Sign up for The Brief, our daily newsletter that keeps readers up to speed on the most essential Texas news.
Republicans outraised Democrats over the summer in all three congressional races in South Texas that the national parties are contesting, according to new campaign finance reports.
The three GOP nominees hauled in a combined $4.3 million over the past three months, while their Democratic opponents collected $2.4 million together. Two of the Democrats — incumbents Henry Cuellar and Vicente Gonzalez — still ended the period with more cash on hand than their challengers, though Gonzalez had only a slight edge.
But the large GOP fundraising shows how intent Republicans are on taking over the predominantly Hispanic region after President Joe Biden underperformed there in 2020. They are targeting Cuellar’s 28th District, which includes Laredo in a long stretch of the border up through San Antonio; the 15th District, which is an open seat and runs in a thin line from McAllen up to east of San Antonio; and the 34th District in the Rio Grande Valley, where Gonzalez is running for reelection against U.S. Rep. Mayra Flores, R-Los Indios, who captured the seat in a June special election.

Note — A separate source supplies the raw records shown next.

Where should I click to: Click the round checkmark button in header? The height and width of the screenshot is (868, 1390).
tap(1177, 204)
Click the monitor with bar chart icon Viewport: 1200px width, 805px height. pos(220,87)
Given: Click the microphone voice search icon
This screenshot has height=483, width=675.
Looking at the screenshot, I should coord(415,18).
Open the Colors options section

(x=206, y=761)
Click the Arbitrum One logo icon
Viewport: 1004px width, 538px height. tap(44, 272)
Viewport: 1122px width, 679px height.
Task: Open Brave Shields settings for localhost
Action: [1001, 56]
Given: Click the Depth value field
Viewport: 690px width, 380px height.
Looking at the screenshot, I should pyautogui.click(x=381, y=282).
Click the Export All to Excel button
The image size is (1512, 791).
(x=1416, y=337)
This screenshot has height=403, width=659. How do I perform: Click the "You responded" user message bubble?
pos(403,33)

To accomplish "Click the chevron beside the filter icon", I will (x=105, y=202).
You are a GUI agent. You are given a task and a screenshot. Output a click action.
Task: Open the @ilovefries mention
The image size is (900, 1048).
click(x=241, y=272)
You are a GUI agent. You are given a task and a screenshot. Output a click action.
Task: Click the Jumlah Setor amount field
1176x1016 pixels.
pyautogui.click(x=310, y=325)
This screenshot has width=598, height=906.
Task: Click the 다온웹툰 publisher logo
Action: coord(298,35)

Winning the seats could help the GOP retake the U.S. House, but it would also provide a major psychological win for a party intensely focused on border policy and gaining ground with Hispanic voters.
All three Republican nominees raised over $1 million, and Cuellar’s challenger, Cassy Garcia, had the largest haul — $1.7 million. The biggest disparity, however, was in the 34th District, where Flores more than tripled Gonzalez’s fundraising, $1.6 million to $497,000.
Cuellar has the biggest cash-on-hand lead, with $836,000 in reserves as of Sept. 30 compared with $384,000 for Garcia. While she posted the biggest fundraising number, she spent through most of it during the period.
Gonzalez reported a smaller cash-on-hand advantage over Flores, $820,000 to $799,000.
In the 15th District, Republican Monica De La Cruz raised just over $1 million, while Democrat Michelle Vallejo was not far behind with $867,000. They were the closest in fundraising across the three elections, though De La Cruz finished the period with more than double Vallejo’s cash on hand.
The 15th District race has been in headlines lately due to in-state frustrations with national Democrats’ lack of serious investment in the district.
The reports were due Saturday. All of them covered July 1 through Sept. 30, except for Flores’, which began on July 5 due to a previous filing she had to make related to the special election.